(Stored data entries)
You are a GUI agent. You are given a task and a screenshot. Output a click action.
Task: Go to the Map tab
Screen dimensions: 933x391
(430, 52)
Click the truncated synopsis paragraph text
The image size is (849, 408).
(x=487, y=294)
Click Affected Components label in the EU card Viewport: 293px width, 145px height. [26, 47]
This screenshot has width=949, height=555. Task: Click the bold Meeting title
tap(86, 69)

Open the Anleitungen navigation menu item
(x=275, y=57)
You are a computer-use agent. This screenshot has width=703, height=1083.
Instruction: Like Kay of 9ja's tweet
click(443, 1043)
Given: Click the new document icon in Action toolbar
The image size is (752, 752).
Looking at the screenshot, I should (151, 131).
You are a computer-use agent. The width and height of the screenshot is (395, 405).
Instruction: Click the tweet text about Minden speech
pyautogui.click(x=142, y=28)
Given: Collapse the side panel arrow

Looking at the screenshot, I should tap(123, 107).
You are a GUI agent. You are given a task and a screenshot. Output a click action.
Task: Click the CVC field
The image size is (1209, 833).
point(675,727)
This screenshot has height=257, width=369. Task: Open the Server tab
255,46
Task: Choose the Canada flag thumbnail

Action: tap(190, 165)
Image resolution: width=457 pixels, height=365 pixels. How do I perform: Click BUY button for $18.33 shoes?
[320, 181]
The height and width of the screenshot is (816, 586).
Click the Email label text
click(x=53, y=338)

### Brief:
Copy the data above in full, exactly as it reads.

### Response area:
You are a GUI agent. You are given a task and a screenshot. Output a click action.
Task: Go to the Map tab
Screen dimensions: 933x391
(430, 52)
Click the truncated synopsis paragraph text
The image size is (849, 408).
(x=487, y=294)
Click Affected Components label in the EU card Viewport: 293px width, 145px height. [26, 47]
This screenshot has width=949, height=555. Task: Click the bold Meeting title
tap(86, 69)

Open the Anleitungen navigation menu item
(x=275, y=57)
You are a computer-use agent. This screenshot has width=703, height=1083.
Instruction: Like Kay of 9ja's tweet
click(443, 1043)
Given: Click the new document icon in Action toolbar
The image size is (752, 752).
Looking at the screenshot, I should (151, 131).
You are a computer-use agent. The width and height of the screenshot is (395, 405).
Instruction: Click the tweet text about Minden speech
pyautogui.click(x=142, y=28)
Given: Collapse the side panel arrow

Looking at the screenshot, I should tap(123, 107).
You are a GUI agent. You are given a task and a screenshot. Output a click action.
Task: Click the CVC field
The image size is (1209, 833).
point(675,727)
This screenshot has height=257, width=369. Task: Open the Server tab
255,46
Task: Choose the Canada flag thumbnail

Action: tap(190, 165)
Image resolution: width=457 pixels, height=365 pixels. How do I perform: Click BUY button for $18.33 shoes?
[320, 181]
The height and width of the screenshot is (816, 586).
Click the Email label text
click(x=53, y=338)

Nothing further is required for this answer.